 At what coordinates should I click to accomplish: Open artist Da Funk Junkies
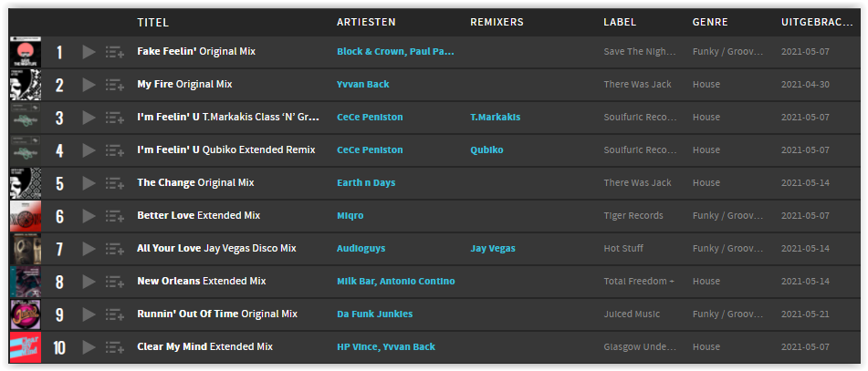click(375, 314)
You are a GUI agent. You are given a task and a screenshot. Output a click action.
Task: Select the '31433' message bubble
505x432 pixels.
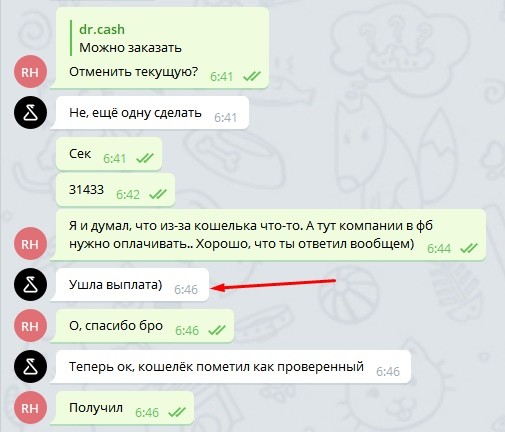(x=115, y=190)
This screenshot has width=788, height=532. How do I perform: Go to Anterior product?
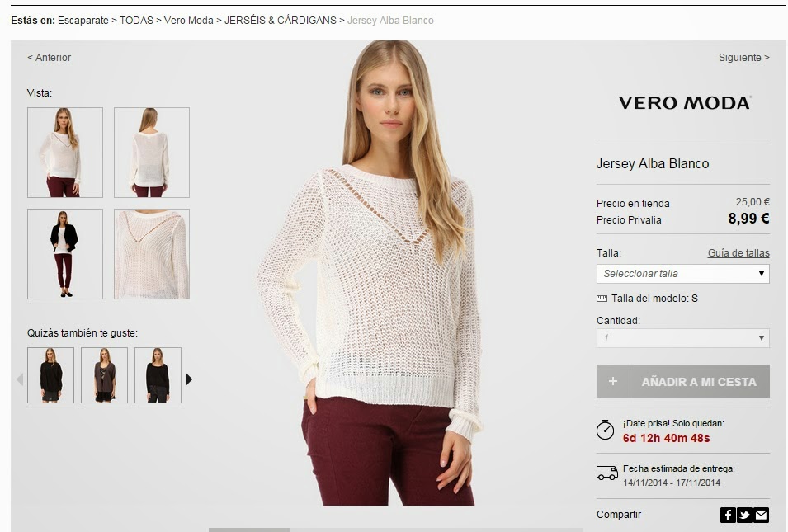[x=50, y=58]
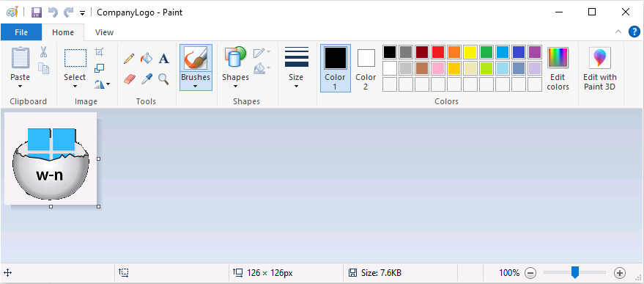
Task: Toggle Color 2 as active color
Action: coord(366,68)
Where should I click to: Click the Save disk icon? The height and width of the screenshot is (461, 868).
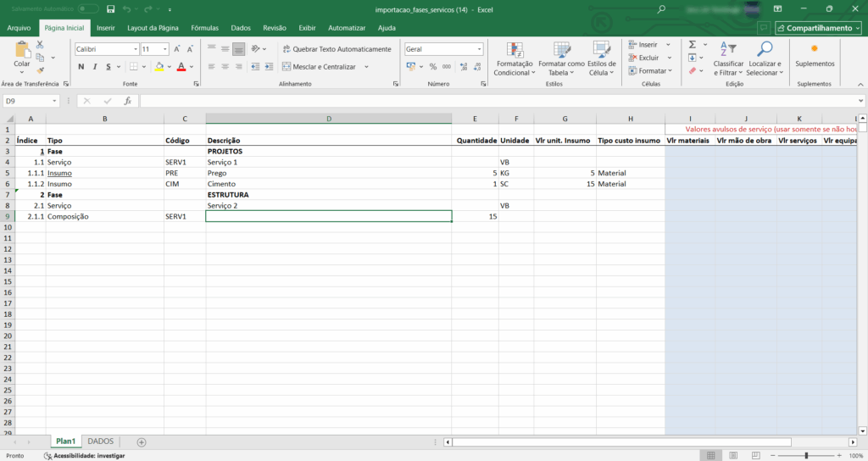(110, 8)
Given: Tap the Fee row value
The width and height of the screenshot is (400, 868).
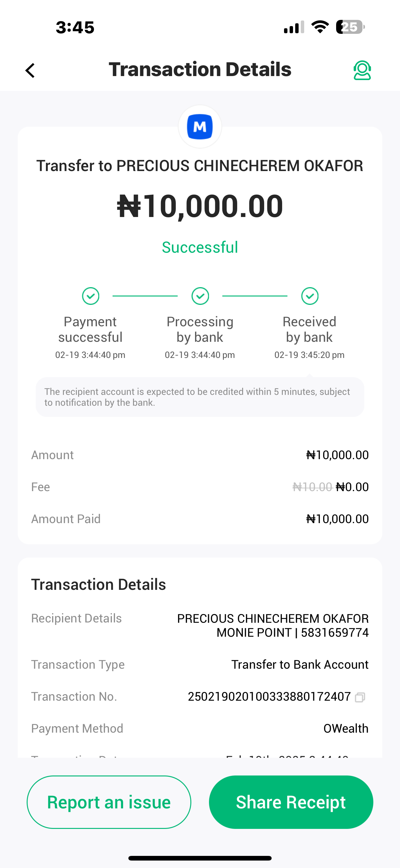Looking at the screenshot, I should tap(331, 487).
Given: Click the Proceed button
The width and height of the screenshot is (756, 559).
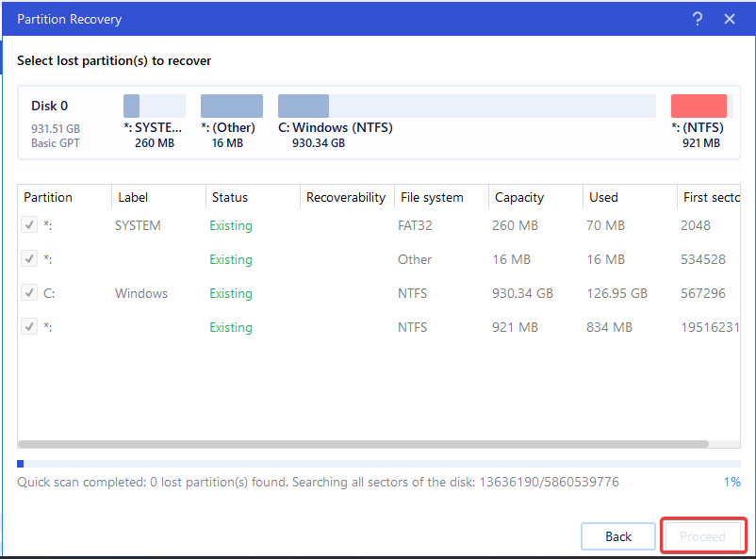Looking at the screenshot, I should (703, 536).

Your instructions — Return the line containing "505x432 pixels." and every line after it through the end of the records above, exactly and nothing else, but not the pictures.

Result for this task —
505x432 pixels.
(x=115, y=190)
This screenshot has width=788, height=532. How do I perform: Go to Anterior product?
[x=50, y=58]
Task: Toggle Color 2 as active color
Action: coord(366,68)
Where should I click to: Click the Save disk icon? The height and width of the screenshot is (461, 868).
(110, 8)
Given: Tap the Fee row value
The width and height of the screenshot is (400, 868).
Looking at the screenshot, I should tap(331, 487).
Given: Click the Proceed button
The width and height of the screenshot is (756, 559).
Looking at the screenshot, I should (703, 536).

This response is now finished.